Target shooters are a different animal and we are constantly cranking on windage and elevation taking it off.

The Sierra Program will let you calculate a more or less point blank range which keeps all your shots in a 10" circle from zero yards to whatever. You will have to zero at an odd range like 227 yards etc.

Personally I built a SHTF rifle in 7/08 and set back a 7MM target barrel and swamp cut the barrel. Bipod, pillar bed etc and mounted a Bausch & Lomb pistol scope forward of the receiver on the barrel. Depending on the weather I know it will hit a 2" dot at 300 yards first shot if I am reading the wind correctly.

For the shorter ranges I hold under where I want to hit and at 400 I hold over.

Takes about an hour of shooting and walking but I have targets I can set up for 100,200,300 and 400 in a close fan so all shots hit the backstop at 600 yards. I use the same type aiming points for all ranges which consist of dots from a target stamp set I found on internet that I can make 1" and 2" dots from.

I zero at 300 then go to 200 and 100 and shoot three shots each range and then go to 400 and shoot three shots.
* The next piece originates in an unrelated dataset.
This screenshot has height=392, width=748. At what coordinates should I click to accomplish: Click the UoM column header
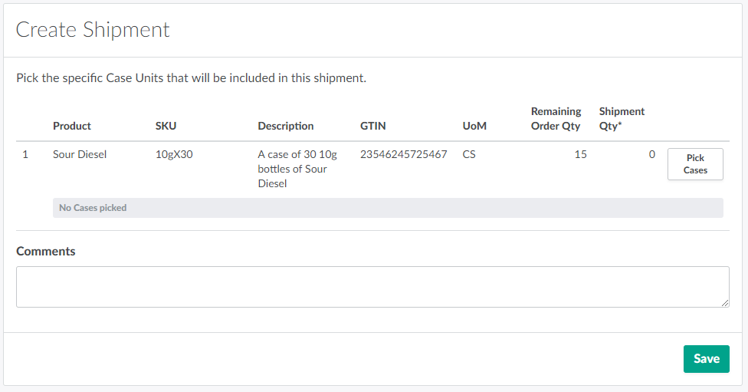(474, 126)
I then collect all four targets and measure the vertical line distance from the center of the dot to each shot hole, add all three and devide by three and record the hold under for 100/200 and the hold over for 400. I then make an adhesive lable with this data and stick to side of rifle and cover with packaging tape.

As a rule of thumb the hold over from 300 to 400 is about 12 inches.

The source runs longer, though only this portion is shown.